Giant insects can eat tiny dinosaurs.
In this case, the giant insects are praying mantis, and the dinosaurs are hummingbirds and other small birds. In some cases, maybe most cases, this involves small birds like hummingbirds being taken at nectar sites (natural or otherwise) by introduced species of praying mantis in the US.
Here’s the info from the recently published paper:
Bird Predation By Praying Mantises: A Global Perspective, by Martin Nyffeler, Michael R. Maxwell, and J. V. Remsen, Jr.
We review 147 incidents of the capture of small birds by mantids (order Mantodea, family Mantidae). This has been documented in 13 different countries, on all continents except Antarctica. We found records of predation on birds by 12 mantid species (in the genera Coptopteryx, Hierodula, Mantis, Miomantis, Polyspilota, Sphodromantis, Stagmatoptera, Stagmomantis, and Tenodera). Small birds in the orders Apodiformes and Passeriformes, representing 24 identified species from 14 families (Acanthizidae, Acrocephalidae, Certhiidae, Estrildidae, Maluridae, Meliphagidae, Muscicapidae, Nectariniidae, Parulidae, Phylloscopidae, Scotocercidae, Trochilidae, Tyrannidae, and Vireonidae), were found as prey.
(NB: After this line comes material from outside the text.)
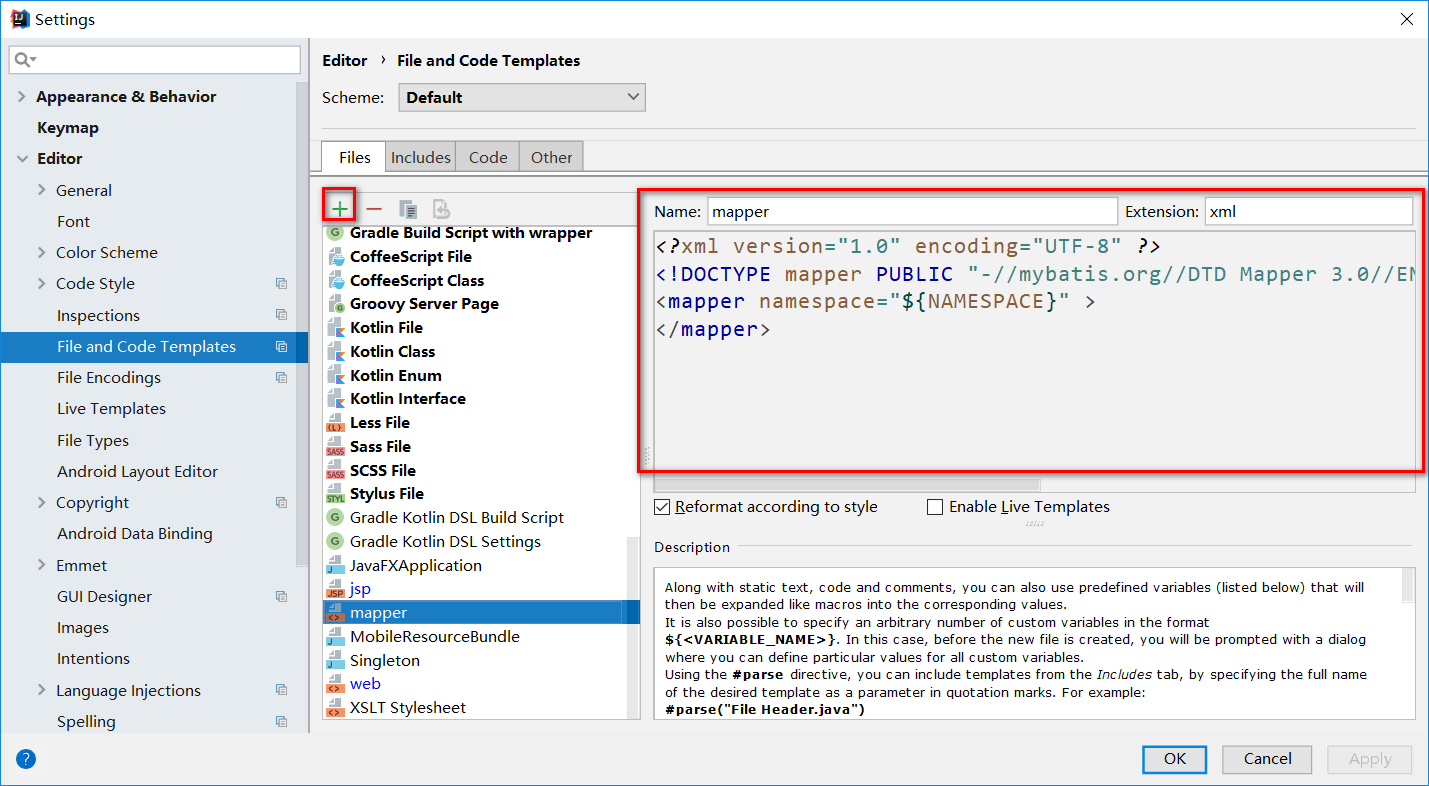Click the red minus Remove Template icon
Viewport: 1429px width, 786px height.
[374, 209]

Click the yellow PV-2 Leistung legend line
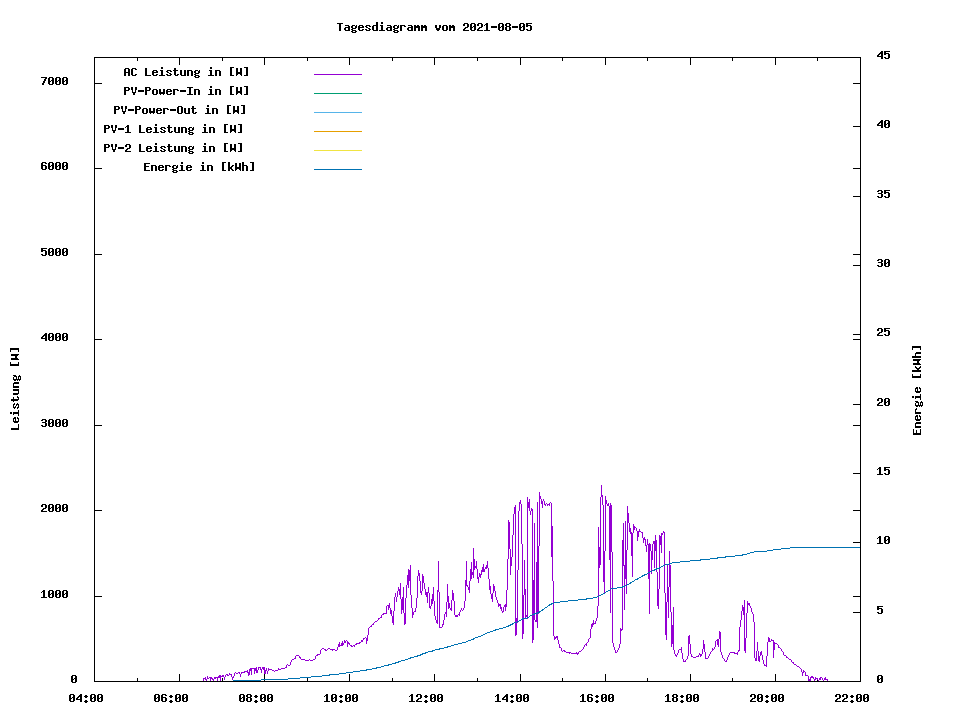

Most reports (>70% of observed incidents) are from the USA, where mantids have often been seen capturing hummingbirds attracted to food sources in gardens, i.e., hummingbird feeders or hummingbird-pollinated plants. The Ruby-throated Hummingbird (Archilochus colubris) was the species most frequently reported to be captured by mantids. Captures were reported also from Canada, Central America, and South America. In Africa, Asia, Australia, and Europe, we found 29 records of small passerine birds captured by mantids. Of the birds captured, 78% were killed and eaten by the mantids, 2% succeeded in escaping on their own, and 18% were freed by humans. In North America, native and non-native mantids were engaged in bird predation. Our compilation suggests that praying mantises frequently prey on hummingbirds in gardens in North America; therefore, we suggest caution in use of large-sized mantids, particularly non-native mantids, in gardens for insect pest control.